L'intelligence artificielle ouvre de nouvelles frontières dans l'étude de la communication animale, selon un rapport détaillé du prestigieux magazine Scientific American . De l’utilisation d’outils par les corbeaux de Nouvelle-Calédonie aux vocalisations complexes des baleines, les progrès de l’IA permettent aux scientifiques de percer les mystères du langage animal de manière sans précédent.
Christian Rutz, écologiste comportemental à l'Université de St. Andrews, a consacré une grande partie de sa carrière à l'étude des capacités des corbeaux de Nouvelle-Calédonie. Ces oiseaux, qui vivent dans des structures sociales complexes, fabriquent non seulement des outils mais ont également des vocalisations différentes selon le groupe auquel ils appartiennent. Rutz se demande si ces différences pourraient expliquer les variations dans la fabrication d'outils entre les groupes.

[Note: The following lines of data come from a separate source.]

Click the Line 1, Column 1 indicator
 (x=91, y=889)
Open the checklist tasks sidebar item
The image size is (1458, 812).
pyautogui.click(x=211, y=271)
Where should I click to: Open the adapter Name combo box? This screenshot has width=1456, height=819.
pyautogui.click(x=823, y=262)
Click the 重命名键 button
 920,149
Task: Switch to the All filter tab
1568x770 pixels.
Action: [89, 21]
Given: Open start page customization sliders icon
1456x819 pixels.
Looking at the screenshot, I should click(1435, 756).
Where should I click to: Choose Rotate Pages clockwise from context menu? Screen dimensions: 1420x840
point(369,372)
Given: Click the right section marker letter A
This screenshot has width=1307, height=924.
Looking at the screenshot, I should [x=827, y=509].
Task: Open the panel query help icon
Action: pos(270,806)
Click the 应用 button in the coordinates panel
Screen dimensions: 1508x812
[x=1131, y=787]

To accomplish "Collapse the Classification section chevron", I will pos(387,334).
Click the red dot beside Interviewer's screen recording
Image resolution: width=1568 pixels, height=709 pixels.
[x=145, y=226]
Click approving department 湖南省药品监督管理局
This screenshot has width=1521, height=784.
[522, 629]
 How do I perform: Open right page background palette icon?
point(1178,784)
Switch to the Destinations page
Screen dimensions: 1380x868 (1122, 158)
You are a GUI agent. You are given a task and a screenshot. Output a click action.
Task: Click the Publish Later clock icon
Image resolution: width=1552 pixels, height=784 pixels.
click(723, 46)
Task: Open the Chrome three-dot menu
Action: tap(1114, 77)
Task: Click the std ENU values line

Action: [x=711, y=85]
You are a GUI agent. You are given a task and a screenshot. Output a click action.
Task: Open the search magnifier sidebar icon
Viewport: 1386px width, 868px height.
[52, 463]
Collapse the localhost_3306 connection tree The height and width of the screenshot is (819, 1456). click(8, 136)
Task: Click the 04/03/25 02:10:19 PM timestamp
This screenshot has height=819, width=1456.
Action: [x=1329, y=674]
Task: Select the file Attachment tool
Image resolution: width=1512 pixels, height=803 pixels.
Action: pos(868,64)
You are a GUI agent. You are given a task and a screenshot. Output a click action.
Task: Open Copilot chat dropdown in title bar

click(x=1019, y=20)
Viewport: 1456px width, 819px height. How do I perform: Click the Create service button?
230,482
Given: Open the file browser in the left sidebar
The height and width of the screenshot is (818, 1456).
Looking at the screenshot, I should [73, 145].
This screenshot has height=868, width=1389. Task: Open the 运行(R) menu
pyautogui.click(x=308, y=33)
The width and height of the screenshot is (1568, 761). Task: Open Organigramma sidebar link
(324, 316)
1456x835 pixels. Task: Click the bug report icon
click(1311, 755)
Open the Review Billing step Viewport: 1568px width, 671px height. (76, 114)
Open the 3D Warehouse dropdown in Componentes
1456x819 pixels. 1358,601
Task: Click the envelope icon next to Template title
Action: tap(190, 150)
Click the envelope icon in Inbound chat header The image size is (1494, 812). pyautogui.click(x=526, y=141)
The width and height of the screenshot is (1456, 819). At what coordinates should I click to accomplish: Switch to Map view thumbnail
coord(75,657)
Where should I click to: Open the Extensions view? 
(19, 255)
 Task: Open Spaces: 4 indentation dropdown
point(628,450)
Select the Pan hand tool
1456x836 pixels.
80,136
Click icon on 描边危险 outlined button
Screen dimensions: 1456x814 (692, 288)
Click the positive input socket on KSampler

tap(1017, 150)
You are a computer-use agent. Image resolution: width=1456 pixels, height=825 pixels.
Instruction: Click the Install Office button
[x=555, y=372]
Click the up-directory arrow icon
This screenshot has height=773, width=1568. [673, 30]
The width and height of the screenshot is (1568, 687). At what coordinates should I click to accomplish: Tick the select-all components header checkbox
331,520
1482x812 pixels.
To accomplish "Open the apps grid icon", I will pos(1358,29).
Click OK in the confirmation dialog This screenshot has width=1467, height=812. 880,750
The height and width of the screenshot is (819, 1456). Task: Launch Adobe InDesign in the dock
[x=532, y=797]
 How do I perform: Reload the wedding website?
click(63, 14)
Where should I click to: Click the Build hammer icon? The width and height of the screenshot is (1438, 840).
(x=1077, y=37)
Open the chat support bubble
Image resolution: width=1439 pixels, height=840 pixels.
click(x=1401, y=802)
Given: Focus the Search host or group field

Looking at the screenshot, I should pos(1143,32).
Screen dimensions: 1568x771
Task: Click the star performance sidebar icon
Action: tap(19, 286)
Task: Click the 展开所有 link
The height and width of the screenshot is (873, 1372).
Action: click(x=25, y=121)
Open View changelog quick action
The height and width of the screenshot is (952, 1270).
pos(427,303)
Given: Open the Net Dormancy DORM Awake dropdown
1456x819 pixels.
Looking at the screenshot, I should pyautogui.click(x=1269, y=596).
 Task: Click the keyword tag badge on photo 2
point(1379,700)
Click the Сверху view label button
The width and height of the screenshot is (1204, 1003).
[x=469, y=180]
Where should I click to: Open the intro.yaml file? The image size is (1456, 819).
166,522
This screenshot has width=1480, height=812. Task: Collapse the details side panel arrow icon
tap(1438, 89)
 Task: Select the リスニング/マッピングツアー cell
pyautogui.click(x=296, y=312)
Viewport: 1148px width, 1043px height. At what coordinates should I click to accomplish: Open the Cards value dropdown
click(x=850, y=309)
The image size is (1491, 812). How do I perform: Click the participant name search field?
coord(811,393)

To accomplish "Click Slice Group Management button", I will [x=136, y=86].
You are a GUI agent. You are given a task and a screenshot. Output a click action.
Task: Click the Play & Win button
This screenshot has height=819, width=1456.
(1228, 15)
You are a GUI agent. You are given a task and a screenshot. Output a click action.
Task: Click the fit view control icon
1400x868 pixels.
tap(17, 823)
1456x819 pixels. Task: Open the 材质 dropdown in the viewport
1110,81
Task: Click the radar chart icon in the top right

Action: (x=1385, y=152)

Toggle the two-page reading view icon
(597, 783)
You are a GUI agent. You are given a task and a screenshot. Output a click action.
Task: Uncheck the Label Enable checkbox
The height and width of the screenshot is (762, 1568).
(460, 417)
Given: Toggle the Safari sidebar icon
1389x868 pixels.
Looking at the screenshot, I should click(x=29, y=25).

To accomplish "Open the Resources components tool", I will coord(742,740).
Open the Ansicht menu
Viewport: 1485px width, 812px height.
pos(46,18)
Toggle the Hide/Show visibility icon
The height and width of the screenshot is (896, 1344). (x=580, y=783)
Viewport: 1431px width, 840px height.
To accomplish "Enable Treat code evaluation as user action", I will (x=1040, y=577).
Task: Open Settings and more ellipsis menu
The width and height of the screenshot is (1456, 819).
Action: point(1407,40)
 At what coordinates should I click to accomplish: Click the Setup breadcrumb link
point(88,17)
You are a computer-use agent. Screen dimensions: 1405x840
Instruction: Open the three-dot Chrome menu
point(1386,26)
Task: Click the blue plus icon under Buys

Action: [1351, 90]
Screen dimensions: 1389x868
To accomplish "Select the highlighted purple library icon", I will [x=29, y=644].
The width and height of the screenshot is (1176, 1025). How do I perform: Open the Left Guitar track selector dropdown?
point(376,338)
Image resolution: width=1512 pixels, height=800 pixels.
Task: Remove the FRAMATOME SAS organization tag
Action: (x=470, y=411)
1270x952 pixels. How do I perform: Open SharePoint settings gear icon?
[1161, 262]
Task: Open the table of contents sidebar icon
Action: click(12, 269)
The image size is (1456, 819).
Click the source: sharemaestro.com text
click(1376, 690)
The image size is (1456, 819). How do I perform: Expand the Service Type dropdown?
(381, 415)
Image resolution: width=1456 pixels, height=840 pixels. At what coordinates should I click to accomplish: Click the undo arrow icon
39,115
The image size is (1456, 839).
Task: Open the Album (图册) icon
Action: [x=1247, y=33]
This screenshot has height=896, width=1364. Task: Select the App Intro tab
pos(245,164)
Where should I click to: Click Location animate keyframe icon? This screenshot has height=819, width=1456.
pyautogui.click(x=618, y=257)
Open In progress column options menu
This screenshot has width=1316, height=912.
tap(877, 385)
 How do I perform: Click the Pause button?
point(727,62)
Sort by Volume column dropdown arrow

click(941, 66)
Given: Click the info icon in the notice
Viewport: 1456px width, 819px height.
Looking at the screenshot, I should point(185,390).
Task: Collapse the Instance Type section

L’intelligence artificielle fournit des outils pour répondre à ces questions. Aza Raskin, l'un des fondateurs du projet à but non lucratif Earth Species Project, explique à Scientific American que l'IA pourrait bientôt permettre de déchiffrer des choses comme les cris de corbeau. Son équipe collecte un large éventail de données sur diverses espèces pour créer des modèles d’apprentissage automatique permettant de les analyser. D'autres groupes, comme le Cetacean Translation Project (CETI), se concentrent sur la compréhension d'une espèce particulière, en l'occurrence le cachalot.

Shane Gero , scientifique en résidence à l'Université Carleton, a tenu des registres détaillés de deux clans de cachalots dans les Caraïbes. Il a découvert que les baleines semblent utiliser des modèles sonores spécifiques, appelés « codas », pour s'identifier. Avec l’aide de l’IA, Gero et son équipe ont pu identifier correctement un petit sous-ensemble de baleines individuelles à partir des codas dans 99 % des cas.
L’article précise que la quantité de données sur les animaux a augmenté de façon exponentielle grâce à des technologies moins chères et améliorées, telles que les hydrophones, les biologgers et les drones. L’IA, qui s’appuie sur de grandes quantités d’informations, devient un outil précieux pour les biologistes. Les modèles d’apprentissage automatique aident à découvrir des modèles et des séquences de communication animale, ce qui pourrait avoir des applications pratiques dans les efforts de bien-être et de conservation des animaux.
Cependant, l’utilisation de l’IA dans ce domaine soulève également des préoccupations éthiques. Karen Bakker, chercheuse en innovations numériques, prévient que cette technologie pourrait être utilisée pour la pêche de précision, voire pour le braconnage. Christian Rutz et d’autres auteurs ont souligné dans un article récent du magazine Science le besoin urgent de « lignes directrices sur les meilleures pratiques et de cadres législatifs appropriés ».